Die abschließende („retroaktive“) Klausel bestätigt die Gültigkeit der Beschlüsse Vespasians vor Inkrafttreten des Antrittsgesetzes. Ihre Rückwirkung wird in der Regel auf den dies imperii Vespasians bezogen, dem Herrschaftsantritt des Kaisers, den Tacitus auf den Tag der Akklamation durch das Heer (1. Juli 69 n. Chr.), nicht, wie üblich, der Beschlussfassung des Senats datiert. Somit könnte diese Klausel nicht bereits in entsprechenden Antrittsgesetzen der Vorgänger enthalten gewesen sein. Es ist allerdings auch möglich, darin eine technische Vorschrift zur Überbrückung des Zeitraums zwischen Beschlussfassung im Senat und Gesetzgebung durch die Volksversammlung zu sehen, also überliefertes Recht.

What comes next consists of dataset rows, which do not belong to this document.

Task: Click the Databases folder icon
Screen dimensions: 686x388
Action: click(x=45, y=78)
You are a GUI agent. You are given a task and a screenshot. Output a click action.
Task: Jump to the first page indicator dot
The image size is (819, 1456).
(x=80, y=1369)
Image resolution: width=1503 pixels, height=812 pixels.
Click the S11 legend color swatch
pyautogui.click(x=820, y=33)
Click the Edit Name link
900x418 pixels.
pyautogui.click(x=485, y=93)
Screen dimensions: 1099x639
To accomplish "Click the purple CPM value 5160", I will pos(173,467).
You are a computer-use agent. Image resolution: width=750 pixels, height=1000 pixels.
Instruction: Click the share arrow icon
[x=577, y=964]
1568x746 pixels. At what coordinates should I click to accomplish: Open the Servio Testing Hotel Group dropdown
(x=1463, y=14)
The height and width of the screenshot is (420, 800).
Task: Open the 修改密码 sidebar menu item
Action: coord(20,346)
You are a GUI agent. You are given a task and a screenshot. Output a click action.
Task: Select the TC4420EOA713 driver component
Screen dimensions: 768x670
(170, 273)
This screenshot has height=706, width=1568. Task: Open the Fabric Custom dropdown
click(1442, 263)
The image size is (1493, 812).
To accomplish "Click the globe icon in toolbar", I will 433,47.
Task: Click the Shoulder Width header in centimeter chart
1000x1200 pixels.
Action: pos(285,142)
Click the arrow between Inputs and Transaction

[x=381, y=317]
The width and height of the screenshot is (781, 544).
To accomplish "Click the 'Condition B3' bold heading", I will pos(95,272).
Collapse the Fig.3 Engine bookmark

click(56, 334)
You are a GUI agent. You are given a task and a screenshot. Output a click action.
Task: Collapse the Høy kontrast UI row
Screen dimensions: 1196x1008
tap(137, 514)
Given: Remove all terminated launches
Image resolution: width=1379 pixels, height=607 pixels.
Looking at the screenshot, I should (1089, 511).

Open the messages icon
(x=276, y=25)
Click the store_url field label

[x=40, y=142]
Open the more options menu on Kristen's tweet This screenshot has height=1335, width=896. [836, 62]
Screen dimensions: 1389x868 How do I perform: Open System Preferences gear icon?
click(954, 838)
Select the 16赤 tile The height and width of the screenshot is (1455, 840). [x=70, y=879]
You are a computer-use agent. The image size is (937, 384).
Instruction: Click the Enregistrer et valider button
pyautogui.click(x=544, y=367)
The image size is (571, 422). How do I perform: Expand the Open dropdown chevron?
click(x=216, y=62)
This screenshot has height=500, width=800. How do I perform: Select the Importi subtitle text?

Die genaue Interpretation des formelhaften, teilweise archaisierenden Textes ist auch deshalb schwierig, weil systematische Rechtssammlungen, die zum Vergleich dienen könnten, erst seit dem dritten Jahrhundert erstellt werden, und sich die formale Amtsgewalt des Kaisers entscheidend geändert haben dürfte. Von der Diskussion dieser Frage hängen nicht nur Einzelfragen der Regierungszeit Vespasians ab, sondern die verfassungsrechtlichen Vollmachten des Kaisers im frühen Prinzipat.

Literatur

  • Angela Pabst: „… ageret faceret quaecumque e re publica censeret esse“. Annäherungen an die lex de imperio Vespasiani. In: Werner Dahlheim (Hrsg.): Festschrift Robert Werner zu seinem 65. Geburtstag (= Xenia 22). Universitäts-Verlag Konstanz, Konstanz 1989, ISBN 3-87940-356-2, S. 125–148.
  • Luigi Capogrossi Colognesi, Elena Tassi Scandone (Hrsg.): La „Lex de imperio Vespasiani“ e la Roma dei Flavi. Atti del convegno, 20–22 novembre 2008 (= Acta Flaviana. Band 1). L’Erma di Bretschneider, Rom 2009
  • Peter Brunt: Lex de imperio Vespasiani. In: Journal of Roman Studies. Band 67, 1977, S. 95–116 (Grundlegender Artikel, wenngleich er nicht den letzten Stand der Forschung widerspiegelt).

Anmerkungen

  1. CIL 6, 930 = 31207 = Hermann Dessau, Inscriptiones Latinae selectae (ILS) 244.
  2. Tacitus, Historiae 4,3,3 (online).
  3. Christoph F. Wetzler: Rechtsstaat und Absolutismus: Überlegungen zur Verfassung des spätantiken Kaiserreichs anhand von CJ 1.14.8, (= Freiburger rechtsgeschichtliche Abhandlungen). Zugleich: Universität, Dissertation, Freiburg (Breisgau), 1995/96. Duncker und Humblot, Berlin 1997, ISBN 3-428-08968-5, S. 79 (FN 22).